[Work to be completed]:
Search the data for the string "computer" and gather each line it is in.
►
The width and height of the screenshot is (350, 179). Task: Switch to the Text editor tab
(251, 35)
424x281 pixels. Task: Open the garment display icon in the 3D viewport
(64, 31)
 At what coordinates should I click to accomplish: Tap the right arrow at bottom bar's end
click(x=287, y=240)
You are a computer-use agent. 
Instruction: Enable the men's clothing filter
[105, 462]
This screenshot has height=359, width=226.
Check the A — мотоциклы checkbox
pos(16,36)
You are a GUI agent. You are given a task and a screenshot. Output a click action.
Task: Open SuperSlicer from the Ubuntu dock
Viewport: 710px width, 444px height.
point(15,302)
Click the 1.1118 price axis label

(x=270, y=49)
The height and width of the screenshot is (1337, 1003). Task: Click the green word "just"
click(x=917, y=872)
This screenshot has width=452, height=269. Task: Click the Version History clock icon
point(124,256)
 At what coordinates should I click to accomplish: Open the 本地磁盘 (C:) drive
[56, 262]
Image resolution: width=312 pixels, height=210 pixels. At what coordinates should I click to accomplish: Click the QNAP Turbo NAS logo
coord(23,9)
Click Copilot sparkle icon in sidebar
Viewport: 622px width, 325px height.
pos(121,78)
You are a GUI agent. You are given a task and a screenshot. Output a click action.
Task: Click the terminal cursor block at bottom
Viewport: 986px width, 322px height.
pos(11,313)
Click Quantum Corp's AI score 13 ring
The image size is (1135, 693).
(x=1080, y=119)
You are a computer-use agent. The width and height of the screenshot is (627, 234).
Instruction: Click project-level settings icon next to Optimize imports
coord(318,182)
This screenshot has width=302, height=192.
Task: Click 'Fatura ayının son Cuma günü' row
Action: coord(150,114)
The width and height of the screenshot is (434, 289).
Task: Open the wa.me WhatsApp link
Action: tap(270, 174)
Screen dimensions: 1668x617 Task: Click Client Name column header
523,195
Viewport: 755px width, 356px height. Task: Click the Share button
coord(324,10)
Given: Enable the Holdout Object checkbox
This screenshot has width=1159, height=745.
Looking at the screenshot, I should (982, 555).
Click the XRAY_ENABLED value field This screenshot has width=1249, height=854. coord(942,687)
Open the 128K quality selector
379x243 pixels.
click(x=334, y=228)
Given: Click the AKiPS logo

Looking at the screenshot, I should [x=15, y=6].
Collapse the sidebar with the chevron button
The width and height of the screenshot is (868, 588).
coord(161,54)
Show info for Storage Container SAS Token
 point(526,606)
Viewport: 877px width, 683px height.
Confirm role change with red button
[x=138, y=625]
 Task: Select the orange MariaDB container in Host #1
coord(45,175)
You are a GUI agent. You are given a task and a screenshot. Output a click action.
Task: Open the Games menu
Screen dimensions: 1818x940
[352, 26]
◄
[Solution for this exercise]:
You are a computer-use agent. 
You are a computer-use agent. The width and height of the screenshot is (627, 234).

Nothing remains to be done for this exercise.